◆ **WHAT IS BEING ASKED**
Repeat the records word for word, beginning at their first line and stopping after the line that contains "Given: Pick the small". Leave the pictures out of your copy.

:: STORED RECORDS ::

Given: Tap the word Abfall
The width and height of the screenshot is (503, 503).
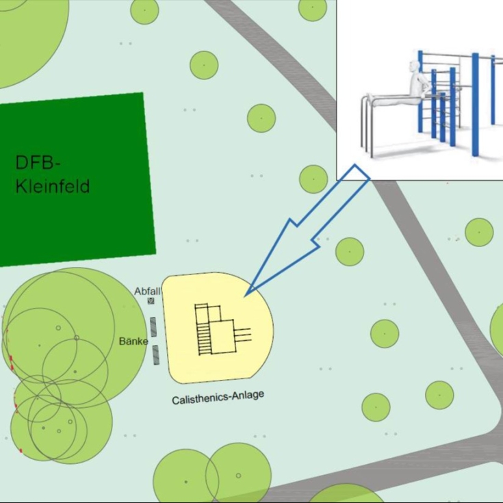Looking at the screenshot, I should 146,291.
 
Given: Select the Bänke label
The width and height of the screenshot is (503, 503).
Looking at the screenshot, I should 133,341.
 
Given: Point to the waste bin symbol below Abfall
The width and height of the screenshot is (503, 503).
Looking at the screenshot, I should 151,300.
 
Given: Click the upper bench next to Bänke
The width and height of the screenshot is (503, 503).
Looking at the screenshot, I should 153,326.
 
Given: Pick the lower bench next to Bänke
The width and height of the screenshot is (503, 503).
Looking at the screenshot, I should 156,354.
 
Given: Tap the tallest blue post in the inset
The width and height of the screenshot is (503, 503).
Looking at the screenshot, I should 475,103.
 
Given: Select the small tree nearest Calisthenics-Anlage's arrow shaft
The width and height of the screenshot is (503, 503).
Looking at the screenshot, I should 350,251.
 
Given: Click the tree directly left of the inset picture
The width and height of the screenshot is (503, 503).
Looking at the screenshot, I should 313,179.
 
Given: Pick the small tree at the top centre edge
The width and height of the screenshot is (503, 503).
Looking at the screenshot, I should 313,8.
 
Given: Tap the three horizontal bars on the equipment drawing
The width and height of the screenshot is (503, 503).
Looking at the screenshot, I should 244,333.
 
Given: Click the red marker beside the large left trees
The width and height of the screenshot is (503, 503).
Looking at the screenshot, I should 11,360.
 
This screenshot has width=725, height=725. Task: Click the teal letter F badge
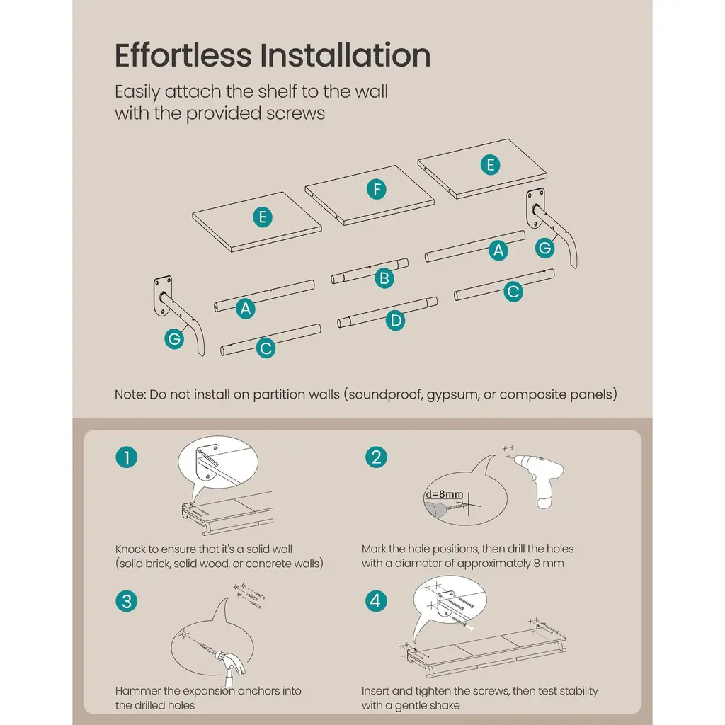coord(377,189)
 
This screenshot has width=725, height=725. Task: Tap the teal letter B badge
coord(384,278)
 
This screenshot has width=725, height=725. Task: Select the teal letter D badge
coord(395,321)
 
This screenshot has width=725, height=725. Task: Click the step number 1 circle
coord(126,457)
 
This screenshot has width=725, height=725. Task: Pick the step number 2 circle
coord(376,457)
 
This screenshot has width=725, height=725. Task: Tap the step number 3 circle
coord(126,601)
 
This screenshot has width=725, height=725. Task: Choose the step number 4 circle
coord(376,600)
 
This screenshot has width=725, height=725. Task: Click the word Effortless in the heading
coord(183,55)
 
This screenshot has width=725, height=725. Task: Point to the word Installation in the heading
coord(345,55)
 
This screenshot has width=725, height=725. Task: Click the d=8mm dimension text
coord(445,493)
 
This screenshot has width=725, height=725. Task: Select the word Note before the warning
coord(130,394)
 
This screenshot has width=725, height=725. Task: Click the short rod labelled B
coord(370,271)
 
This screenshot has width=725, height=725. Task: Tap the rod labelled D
coord(387,312)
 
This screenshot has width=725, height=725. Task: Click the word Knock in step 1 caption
coord(130,549)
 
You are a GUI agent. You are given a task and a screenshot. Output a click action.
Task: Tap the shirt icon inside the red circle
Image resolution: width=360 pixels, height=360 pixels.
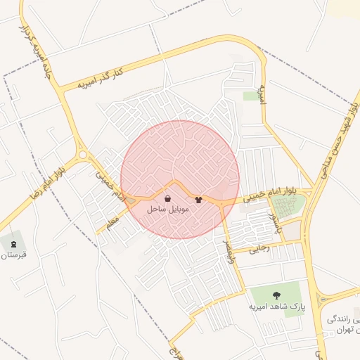198,200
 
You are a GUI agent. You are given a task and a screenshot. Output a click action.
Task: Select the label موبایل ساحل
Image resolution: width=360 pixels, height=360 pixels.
167,210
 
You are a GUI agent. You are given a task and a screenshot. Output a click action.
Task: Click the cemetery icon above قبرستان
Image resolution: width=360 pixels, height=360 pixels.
13,243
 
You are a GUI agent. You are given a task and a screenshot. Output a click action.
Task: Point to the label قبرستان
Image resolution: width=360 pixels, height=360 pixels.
13,255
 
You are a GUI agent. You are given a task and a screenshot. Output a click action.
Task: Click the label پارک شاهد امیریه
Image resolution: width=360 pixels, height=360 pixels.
278,308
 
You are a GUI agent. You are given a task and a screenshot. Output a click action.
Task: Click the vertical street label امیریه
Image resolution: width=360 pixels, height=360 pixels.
262,94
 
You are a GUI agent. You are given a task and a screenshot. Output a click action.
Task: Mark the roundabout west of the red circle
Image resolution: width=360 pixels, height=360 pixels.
83,155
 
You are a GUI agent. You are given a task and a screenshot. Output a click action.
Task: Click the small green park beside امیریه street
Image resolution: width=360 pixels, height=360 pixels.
251,96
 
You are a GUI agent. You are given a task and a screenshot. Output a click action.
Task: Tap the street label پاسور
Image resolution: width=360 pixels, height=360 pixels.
277,225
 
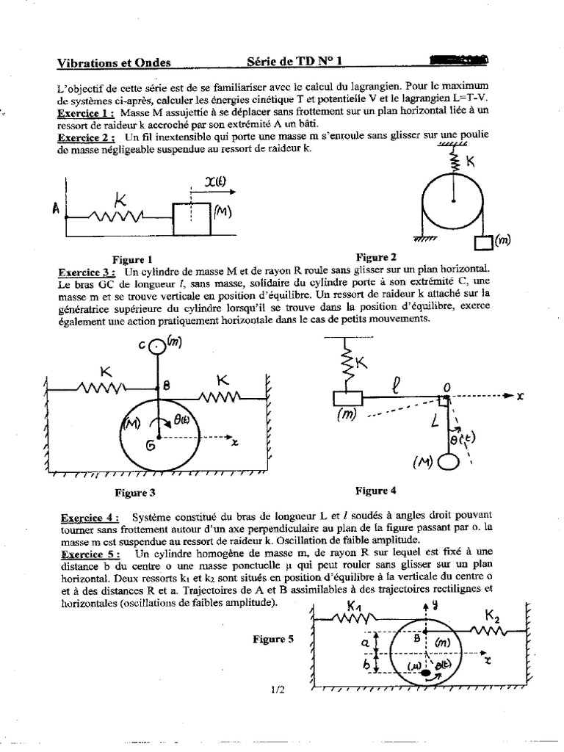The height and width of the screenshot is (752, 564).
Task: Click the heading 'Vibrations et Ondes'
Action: point(114,64)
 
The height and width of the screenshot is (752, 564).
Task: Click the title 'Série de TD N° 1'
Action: point(292,63)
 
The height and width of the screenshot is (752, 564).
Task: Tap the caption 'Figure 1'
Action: point(132,259)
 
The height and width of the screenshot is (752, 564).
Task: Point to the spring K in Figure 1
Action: point(117,215)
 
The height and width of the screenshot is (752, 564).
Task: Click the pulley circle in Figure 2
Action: point(453,202)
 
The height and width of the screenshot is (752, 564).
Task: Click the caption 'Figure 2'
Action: point(376,257)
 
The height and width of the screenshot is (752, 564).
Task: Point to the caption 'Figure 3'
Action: point(135,493)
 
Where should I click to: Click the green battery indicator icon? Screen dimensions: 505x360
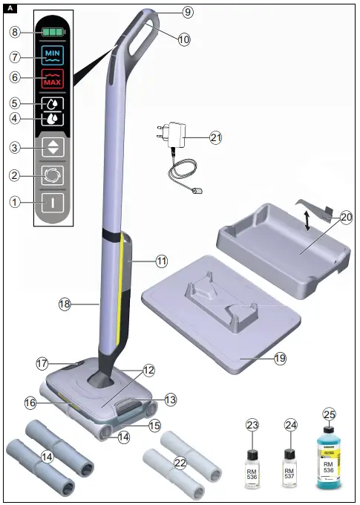pos(53,33)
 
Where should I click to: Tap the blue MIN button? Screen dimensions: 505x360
pos(53,56)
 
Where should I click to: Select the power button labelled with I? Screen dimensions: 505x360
pos(53,201)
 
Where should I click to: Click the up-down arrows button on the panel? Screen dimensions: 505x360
pos(53,147)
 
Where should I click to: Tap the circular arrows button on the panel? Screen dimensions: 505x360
pos(53,175)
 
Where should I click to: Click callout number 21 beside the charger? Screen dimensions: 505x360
pos(215,137)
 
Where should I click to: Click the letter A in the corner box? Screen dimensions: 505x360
pos(8,8)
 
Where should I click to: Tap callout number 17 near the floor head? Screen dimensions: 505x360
pos(42,364)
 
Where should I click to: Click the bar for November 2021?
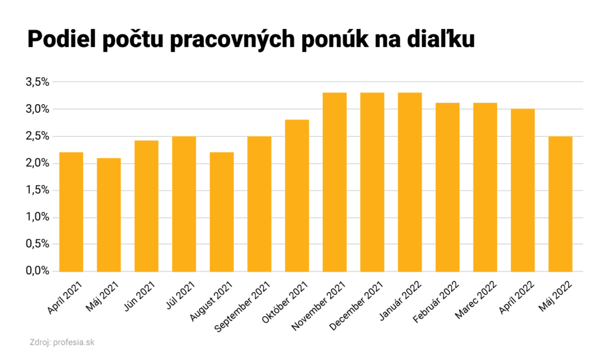pos(335,182)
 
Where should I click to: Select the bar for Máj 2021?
pos(109,215)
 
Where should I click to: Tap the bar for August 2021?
pos(222,212)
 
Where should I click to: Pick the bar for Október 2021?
pos(297,196)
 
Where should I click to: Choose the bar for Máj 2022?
pos(560,204)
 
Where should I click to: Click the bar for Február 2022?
pos(447,187)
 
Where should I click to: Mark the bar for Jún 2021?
pos(146,206)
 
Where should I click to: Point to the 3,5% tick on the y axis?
pos(37,82)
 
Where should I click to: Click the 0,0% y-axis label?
pos(37,271)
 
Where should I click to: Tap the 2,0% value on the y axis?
pos(37,163)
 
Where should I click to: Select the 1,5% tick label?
pos(37,190)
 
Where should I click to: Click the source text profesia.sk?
pos(73,342)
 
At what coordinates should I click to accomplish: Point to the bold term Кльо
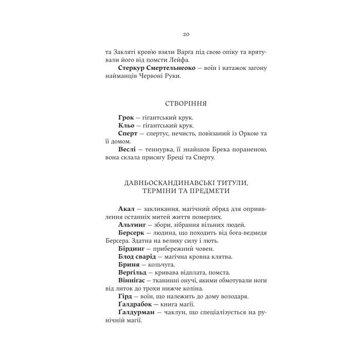pos(126,125)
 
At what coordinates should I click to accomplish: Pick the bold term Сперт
pos(128,133)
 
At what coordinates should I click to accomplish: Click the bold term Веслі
pos(127,149)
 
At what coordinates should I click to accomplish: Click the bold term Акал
pos(126,208)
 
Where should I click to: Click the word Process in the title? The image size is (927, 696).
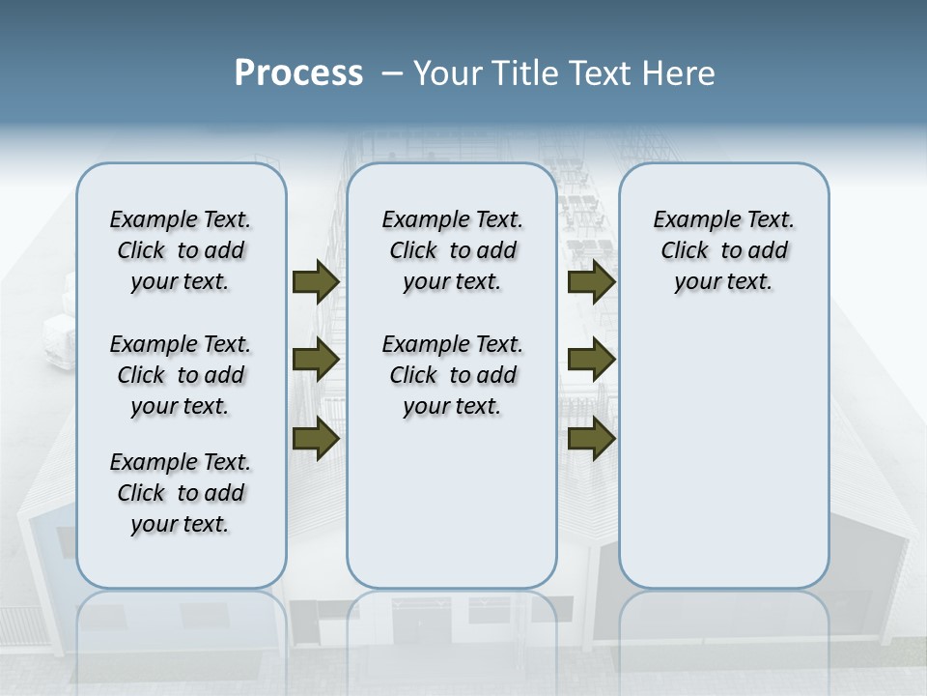coord(298,73)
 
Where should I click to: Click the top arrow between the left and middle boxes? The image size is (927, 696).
coord(315,281)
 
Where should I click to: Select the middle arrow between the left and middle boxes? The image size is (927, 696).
coord(315,360)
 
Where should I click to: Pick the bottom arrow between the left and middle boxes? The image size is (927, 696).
coord(315,438)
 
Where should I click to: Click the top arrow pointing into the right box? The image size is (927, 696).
coord(591,281)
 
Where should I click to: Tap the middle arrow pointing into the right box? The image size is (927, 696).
coord(591,360)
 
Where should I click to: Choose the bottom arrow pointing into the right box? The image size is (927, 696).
coord(591,438)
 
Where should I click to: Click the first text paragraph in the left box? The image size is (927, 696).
coord(181,250)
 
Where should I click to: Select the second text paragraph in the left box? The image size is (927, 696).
coord(181,375)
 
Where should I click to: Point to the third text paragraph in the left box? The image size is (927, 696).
coord(181,493)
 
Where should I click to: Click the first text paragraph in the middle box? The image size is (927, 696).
coord(452,250)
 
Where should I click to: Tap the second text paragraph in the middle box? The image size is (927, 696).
coord(452,375)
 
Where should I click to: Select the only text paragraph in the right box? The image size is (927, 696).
coord(723,250)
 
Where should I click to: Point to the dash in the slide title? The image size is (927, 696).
coord(392,73)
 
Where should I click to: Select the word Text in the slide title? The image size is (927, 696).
coord(598,73)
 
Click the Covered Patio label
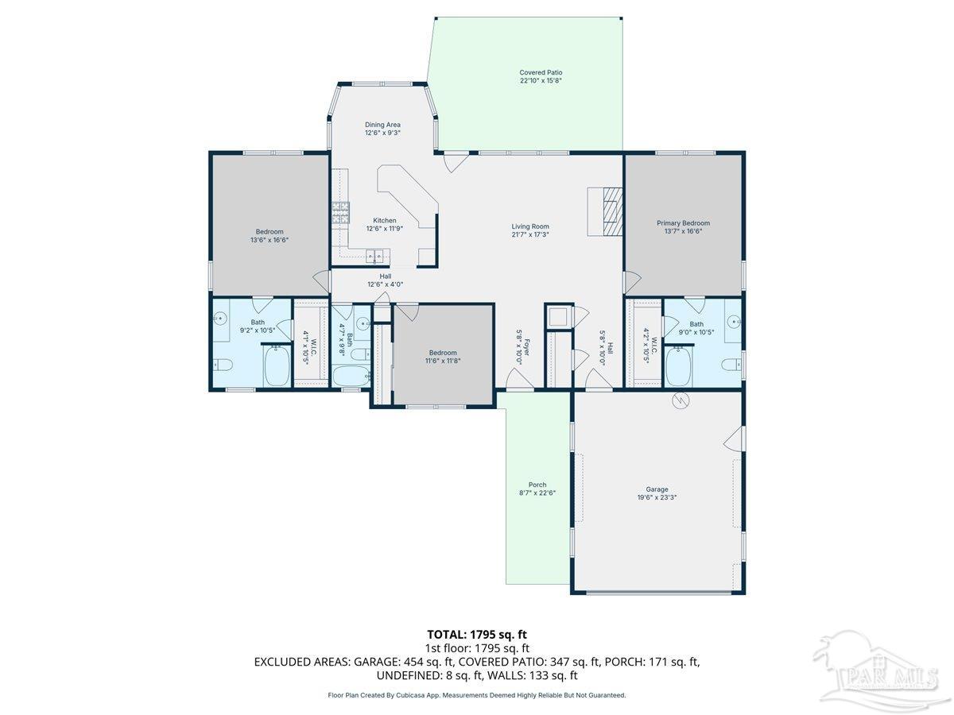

:::

◆ **SOLUTION TO THIS TASK**
Given: Tap the word Abfall
The width and height of the screenshot is (503, 503).
Looking at the screenshot, I should 146,291.
 
Given: Select the Bänke label
The width and height of the screenshot is (503, 503).
Looking at the screenshot, I should 133,341.
 
Given: Point to the waste bin symbol below Abfall
The width and height of the screenshot is (503, 503).
Looking at the screenshot, I should 151,300.
 
Given: Click the upper bench next to Bänke
The width and height of the screenshot is (503, 503).
Looking at the screenshot, I should 153,326.
 
Given: Pick the lower bench next to Bänke
The width and height of the screenshot is (503, 503).
Looking at the screenshot, I should 156,354.
 
Given: Tap the tallest blue post in the inset
The width and height of the screenshot is (503, 503).
Looking at the screenshot, I should 475,103.
 
Given: Select the small tree nearest Calisthenics-Anlage's arrow shaft
The width and height of the screenshot is (503, 503).
Looking at the screenshot, I should 350,251.
 
Given: Click the tree directly left of the inset picture
The width and height of the screenshot is (503, 503).
Looking at the screenshot, I should 313,179.
 
Given: Pick the small tree at the top centre edge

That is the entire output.